Our research program focuses on innovative device concepts for, amongst others, energy harvesting, data storage and actuation, as well as in the fundamental electronic processes underlying these functions. Together with collaboration partners we develop, investigate and model the novel molecular materials and device architectures that are needed to bring these device concepts to live. Specific research topics include organic solar cells, molecular ferro- and piezoelectrics, organic thermoelectrics and ratchets.

Organic Solar Cells

For organic solar cells, our interest focuses on non-equilibrium phenomena that distinguish these devices from their inorganic counterparts. In contrast to essentially all other (inorganic) photovoltaic systems, the thermalization of photocreated charges in organic semiconductors is a slow process. Much of our work focuses on unraveling how this affects device performance.

Ferro- and Piezoelectrics

Apart from being physically rich systems, ferroelectric materials are relevant for a wide variety of applications like data storage (e.g. FeRAM), actuation, transduction and actuation, and energy harvesting. The unique feature of organic ferroelectrics is the possibility to change, improve and add functionality through modification of the molecular structure. As an example, we were the first to demonstrate that ferroelectric polarization can couple to the bulk charge carrier mobility, giving rise to a fundamentally new resistive switching effect.

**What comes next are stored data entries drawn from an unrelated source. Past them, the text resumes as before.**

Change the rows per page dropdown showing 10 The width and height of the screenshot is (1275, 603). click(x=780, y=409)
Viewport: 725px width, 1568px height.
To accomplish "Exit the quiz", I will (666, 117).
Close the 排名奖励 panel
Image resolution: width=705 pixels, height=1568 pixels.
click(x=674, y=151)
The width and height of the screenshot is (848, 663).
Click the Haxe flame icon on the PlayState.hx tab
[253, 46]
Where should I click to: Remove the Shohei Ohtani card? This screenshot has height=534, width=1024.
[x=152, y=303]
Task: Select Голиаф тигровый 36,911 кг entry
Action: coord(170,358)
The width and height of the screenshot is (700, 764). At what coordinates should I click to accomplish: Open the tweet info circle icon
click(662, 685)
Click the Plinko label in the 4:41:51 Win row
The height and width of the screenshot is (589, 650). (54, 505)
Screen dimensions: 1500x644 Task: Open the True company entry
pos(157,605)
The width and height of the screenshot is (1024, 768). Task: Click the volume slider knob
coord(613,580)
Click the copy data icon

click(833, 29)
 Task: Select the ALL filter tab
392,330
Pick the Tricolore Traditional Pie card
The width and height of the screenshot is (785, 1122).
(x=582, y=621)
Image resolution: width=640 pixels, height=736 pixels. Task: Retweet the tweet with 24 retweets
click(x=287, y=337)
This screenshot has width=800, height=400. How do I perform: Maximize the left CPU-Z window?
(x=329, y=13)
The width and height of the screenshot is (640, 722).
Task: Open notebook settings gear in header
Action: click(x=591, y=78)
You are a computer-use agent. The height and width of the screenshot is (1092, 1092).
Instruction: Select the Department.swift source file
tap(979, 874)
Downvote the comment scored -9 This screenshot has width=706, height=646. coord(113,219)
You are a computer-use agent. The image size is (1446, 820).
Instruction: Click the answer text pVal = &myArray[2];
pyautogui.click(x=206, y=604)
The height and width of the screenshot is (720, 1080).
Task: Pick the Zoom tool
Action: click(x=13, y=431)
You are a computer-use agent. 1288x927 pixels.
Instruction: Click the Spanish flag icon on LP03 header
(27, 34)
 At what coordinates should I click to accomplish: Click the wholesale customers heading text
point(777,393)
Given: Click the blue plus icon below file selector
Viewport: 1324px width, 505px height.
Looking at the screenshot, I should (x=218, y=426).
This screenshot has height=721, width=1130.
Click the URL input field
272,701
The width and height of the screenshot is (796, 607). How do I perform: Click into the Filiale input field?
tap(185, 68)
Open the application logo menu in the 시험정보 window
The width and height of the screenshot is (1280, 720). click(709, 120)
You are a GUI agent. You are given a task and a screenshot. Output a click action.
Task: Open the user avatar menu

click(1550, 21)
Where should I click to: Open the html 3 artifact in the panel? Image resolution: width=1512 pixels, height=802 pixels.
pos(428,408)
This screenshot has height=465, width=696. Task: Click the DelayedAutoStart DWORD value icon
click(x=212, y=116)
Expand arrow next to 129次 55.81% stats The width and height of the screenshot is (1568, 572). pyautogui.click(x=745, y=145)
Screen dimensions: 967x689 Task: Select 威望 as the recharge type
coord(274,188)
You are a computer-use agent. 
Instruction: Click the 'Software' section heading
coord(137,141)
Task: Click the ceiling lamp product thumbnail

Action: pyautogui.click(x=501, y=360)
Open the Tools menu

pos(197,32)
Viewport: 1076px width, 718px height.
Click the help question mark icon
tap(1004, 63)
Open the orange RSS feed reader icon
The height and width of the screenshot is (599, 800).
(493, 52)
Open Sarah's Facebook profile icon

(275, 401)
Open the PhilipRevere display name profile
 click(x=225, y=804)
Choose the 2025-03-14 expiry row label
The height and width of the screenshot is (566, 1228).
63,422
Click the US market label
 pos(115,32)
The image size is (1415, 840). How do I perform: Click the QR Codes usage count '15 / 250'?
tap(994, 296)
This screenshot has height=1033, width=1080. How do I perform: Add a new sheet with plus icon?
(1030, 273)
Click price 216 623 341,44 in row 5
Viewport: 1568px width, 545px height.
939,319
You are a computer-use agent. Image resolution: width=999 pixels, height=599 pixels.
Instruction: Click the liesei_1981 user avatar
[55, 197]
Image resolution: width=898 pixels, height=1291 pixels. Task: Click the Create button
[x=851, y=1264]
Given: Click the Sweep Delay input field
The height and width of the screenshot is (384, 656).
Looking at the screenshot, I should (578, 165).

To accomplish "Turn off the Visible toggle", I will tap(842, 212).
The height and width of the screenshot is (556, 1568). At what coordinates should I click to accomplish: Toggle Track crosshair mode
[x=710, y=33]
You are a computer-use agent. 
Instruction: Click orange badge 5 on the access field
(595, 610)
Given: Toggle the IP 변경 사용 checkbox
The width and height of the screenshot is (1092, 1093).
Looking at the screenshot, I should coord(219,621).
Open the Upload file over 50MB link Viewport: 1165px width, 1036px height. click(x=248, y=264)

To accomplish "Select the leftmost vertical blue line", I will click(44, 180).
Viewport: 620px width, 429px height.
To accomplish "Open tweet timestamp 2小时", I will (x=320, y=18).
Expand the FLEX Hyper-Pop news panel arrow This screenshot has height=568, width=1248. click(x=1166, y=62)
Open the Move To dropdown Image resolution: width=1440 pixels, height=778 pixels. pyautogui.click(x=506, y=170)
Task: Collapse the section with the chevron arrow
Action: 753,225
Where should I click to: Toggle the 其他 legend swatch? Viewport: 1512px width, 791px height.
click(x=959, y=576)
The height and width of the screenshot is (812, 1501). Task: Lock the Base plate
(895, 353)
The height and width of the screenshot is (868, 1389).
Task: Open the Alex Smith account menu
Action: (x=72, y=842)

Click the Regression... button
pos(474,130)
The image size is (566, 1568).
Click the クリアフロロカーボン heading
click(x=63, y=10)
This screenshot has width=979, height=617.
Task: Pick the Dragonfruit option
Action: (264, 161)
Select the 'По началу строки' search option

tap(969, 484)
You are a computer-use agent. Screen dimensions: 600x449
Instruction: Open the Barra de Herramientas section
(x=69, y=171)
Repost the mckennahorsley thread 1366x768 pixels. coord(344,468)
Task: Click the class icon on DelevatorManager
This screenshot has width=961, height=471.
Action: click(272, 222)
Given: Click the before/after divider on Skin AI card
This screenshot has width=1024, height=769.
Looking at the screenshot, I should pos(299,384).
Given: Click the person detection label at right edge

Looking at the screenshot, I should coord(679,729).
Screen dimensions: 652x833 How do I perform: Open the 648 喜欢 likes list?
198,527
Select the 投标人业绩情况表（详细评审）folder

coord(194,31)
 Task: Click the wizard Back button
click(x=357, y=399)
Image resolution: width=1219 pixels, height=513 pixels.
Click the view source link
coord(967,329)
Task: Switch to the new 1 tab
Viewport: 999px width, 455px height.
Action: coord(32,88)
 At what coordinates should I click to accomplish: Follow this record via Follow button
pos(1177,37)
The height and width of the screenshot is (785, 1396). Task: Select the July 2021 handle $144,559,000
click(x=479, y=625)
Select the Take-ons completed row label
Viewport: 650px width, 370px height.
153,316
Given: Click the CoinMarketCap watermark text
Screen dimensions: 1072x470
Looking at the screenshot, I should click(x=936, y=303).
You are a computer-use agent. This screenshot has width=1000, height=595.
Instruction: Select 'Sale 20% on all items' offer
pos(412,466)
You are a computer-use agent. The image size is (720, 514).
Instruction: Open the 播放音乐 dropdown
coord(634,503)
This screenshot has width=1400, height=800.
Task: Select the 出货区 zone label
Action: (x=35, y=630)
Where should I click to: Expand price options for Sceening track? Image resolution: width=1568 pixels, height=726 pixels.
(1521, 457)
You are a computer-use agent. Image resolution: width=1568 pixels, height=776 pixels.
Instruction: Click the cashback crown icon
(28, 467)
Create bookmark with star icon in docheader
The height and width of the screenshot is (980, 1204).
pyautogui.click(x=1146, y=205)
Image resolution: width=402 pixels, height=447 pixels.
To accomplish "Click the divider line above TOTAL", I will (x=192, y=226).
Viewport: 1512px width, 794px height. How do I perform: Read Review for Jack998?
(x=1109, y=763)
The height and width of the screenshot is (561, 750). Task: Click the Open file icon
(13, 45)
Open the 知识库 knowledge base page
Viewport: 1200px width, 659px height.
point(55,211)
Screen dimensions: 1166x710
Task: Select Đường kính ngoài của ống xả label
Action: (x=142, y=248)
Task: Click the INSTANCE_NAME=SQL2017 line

On paper, ‘heat’ is an extremely abundant source of energy, being available as waste product and as part of the solar spectrum. Unfortunately, converting heat to useful electrical power is far from trivial. We pursue doped hybrid and organic materials for use as low-cost, eco-friendly active layers in printable thermoelectric generators. Through experiments and modeling we try to exploit the inherently low thermal conductivity of organic (semi)conductors while boosting the electrical conductivity and thermopower.


The ratchet as a ‘scientific device’ was conceived about a century ago as a thought experiment to test the 2nd law of thermodynamics. While ratchets are most easily visualized as marbles on a washboard, we investigate electronic ratchets defined by lithographic or molecular patterns. Specifically, we aim to ultimately use ratchets to convert (long wavelength) light and heat into electrical power; being inherently nonequilibrium devices, ratchet performance is not fundamentally limited by equilibrium thermodynamics.